U.K. stocks declined for a second day as a report showed that U.S. manufacturing expanded at its slowest pace in two years, overshadowing earnings that topped estimates at HSBC Holdings Plc.
Lloyds Banking Group Plc and BAE Systems Plc sank more than 2 percent after the Institute for Supply Management’s U.S. factory index fell. Laird Plc slumped 15 percent after Cooper Industries Plc withdrew its proposed takeover offer. HSBC, Europe’s biggest bank, climbed the most in four months.
The FTSE 100 Index lost 40.76, or 0.7 percent, to 5,774.43 at the 4:30 p.m. close in London, having earlier climbed 1.7 percent. The gauge has tumbled 5.2 percent from this year’s high on Feb. 8 amid speculation that Europe’s debt crisis would spread and as concern mounted that U.S. lawmakers would fail to agree on increasing the federal debt limit. The FTSE All-Share Index also dropped 0.7 percent today, while Ireland’s ISEQ Index declined 2.3 percent.
Today’s manufacturing data “brought the focus back onto a stuttering U.S. recovery,” said Richard Hunter, head of U.K. equities at Hargreaves Lansdown Plc in London. “It had looked quite frothy on the back of the weekend’s events but the ISM number turned the market on a sixpence.”
ISM’s factory index fell to 50.9 in July from 55.3 in June. Economists had predicted that the gauge would drop to 54.5, according to the median forecast in a Bloomberg News survey. Figures greater than 50 signal expansion.
President Barack Obama said yesterday that Republican and Democrat leaders in both the U.S. House and Senate had reached an agreement to increase the debt ceiling by at least $2.1 trillion and cut government spending by $2.4 trillion or more. The House planned to vote on the deal today and the Senate may follow.
Lloyds, the U.K.’s largest mortgage lender, sank 5 percent to 41.19 pence. BAE Systems, the arms company that last year made 48 percent of revenue in the U.S., dropped 3 percent to 295 pence.
Laird slumped 15 percent to 159.8 pence, its largest drop since November 2008. Cooper Industries withdrew its proposed offer for the biggest maker of electronic shields for laptops and televisions.

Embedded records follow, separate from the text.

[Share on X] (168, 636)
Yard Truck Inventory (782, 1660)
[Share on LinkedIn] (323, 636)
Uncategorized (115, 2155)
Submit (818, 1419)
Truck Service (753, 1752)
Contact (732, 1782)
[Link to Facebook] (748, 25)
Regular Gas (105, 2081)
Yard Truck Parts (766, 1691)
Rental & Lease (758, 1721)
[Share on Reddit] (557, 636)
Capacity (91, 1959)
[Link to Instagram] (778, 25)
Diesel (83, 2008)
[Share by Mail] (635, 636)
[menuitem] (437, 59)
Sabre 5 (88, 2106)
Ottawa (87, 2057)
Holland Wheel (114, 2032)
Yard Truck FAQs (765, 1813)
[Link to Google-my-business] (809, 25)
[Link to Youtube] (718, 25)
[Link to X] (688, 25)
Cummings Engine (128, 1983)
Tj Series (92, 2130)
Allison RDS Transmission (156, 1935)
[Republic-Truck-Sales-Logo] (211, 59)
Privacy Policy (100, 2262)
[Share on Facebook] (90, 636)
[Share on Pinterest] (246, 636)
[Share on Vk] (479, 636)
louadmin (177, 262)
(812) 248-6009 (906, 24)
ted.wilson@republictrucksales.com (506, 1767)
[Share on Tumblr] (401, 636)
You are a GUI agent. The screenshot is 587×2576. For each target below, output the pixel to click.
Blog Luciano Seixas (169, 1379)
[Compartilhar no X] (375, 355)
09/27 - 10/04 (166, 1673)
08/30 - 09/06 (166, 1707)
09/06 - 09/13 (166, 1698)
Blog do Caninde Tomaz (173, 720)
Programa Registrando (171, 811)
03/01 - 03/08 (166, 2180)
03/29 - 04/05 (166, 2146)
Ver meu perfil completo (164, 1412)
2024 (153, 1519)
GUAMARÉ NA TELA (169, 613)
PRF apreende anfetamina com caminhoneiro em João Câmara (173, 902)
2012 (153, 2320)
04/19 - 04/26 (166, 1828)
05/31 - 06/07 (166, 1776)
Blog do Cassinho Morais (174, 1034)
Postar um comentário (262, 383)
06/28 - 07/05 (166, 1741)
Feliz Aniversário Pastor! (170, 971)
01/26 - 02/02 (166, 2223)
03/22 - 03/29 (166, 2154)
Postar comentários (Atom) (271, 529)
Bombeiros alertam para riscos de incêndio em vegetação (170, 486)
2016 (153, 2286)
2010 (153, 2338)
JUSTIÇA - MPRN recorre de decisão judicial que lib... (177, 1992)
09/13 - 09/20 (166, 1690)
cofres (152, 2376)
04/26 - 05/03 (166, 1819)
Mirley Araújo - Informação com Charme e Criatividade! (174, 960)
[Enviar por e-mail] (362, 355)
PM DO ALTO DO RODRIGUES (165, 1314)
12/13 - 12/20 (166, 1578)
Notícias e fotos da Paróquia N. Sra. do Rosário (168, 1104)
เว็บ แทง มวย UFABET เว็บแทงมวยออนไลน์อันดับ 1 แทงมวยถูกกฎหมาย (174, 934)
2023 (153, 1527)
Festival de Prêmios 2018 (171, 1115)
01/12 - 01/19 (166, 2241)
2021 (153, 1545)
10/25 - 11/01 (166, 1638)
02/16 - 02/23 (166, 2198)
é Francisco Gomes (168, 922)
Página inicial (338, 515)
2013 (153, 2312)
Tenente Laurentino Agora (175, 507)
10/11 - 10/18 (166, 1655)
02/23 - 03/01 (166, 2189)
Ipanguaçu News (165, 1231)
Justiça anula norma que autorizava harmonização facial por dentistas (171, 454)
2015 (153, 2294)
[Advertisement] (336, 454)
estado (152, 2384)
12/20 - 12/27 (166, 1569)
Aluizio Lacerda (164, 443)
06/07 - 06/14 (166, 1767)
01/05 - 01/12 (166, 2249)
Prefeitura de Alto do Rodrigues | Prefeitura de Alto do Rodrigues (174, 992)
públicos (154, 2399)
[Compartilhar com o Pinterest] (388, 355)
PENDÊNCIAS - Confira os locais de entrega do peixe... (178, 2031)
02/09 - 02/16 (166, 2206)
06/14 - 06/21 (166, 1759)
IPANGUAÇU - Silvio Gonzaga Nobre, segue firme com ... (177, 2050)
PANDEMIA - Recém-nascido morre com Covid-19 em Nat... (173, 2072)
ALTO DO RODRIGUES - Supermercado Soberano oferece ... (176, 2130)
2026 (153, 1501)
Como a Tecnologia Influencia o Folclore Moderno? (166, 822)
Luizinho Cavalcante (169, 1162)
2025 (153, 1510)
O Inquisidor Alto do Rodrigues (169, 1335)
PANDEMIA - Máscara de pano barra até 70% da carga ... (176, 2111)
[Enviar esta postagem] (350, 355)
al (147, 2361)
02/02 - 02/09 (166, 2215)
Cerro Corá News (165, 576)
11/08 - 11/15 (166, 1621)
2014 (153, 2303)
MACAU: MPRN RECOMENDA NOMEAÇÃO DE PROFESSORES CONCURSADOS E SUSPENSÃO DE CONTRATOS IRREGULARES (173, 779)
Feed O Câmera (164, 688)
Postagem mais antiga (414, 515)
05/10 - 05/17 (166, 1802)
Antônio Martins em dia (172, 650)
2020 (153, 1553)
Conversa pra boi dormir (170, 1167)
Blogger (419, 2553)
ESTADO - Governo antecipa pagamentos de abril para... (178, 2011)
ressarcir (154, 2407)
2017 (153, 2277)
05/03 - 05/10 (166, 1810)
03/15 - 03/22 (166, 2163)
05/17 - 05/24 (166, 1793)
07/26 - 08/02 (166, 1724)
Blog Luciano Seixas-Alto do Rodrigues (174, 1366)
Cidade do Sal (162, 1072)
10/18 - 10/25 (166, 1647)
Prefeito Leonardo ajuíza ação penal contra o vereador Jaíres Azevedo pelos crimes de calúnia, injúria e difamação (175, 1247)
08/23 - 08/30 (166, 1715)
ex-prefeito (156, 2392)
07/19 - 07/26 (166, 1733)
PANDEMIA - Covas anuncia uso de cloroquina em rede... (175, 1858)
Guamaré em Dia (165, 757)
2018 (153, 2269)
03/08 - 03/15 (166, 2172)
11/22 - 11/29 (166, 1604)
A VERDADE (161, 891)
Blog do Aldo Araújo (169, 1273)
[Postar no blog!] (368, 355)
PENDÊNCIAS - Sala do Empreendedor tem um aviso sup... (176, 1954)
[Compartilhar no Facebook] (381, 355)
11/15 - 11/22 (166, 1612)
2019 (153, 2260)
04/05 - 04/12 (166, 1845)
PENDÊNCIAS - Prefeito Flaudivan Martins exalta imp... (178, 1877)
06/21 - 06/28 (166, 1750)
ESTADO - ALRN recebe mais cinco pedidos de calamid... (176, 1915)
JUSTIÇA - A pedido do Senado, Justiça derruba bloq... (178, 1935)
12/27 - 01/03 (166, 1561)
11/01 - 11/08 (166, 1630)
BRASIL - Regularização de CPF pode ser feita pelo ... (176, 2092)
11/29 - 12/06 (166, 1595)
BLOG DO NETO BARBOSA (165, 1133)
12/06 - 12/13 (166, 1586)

Kofax Plc tumbled 8 percent to 333 pence. Jefferies Group Inc. downgraded the U.K. maker of image-scanning software to “hold” from “buy” after the company last week said software-business revenue trailed its forecasts.
HSBC rose 2.2 percent to 607.5 pence, the biggest gain since April, after reporting first-half earnings of $9.22 billion, beating analyst estimates of $7.82 billion. The company said it will cut 30,000 jobs as part of a plan to reduce costs by as much as $3.5 billion over the next two years.
Intertek Group Plc, the world’s largest consumer-goods testing company, jumped 3.9 percent to 1,990 pence after revenue and earnings grew. The company predicted higher single-digit sales growth for the full year and increased its interim dividend.
Hammerson Plc, Britain’s third-largest real-estate investment trust, increased 1.4 percent to 472.5 pence after the company said first-half profit excluding items was little changed as higher rents reduced the effect of disposals.
African Minerals Ltd. rallied 4.4 percent to 647 pence after completing an investment accord with Shandong Iron & Steel Group Co.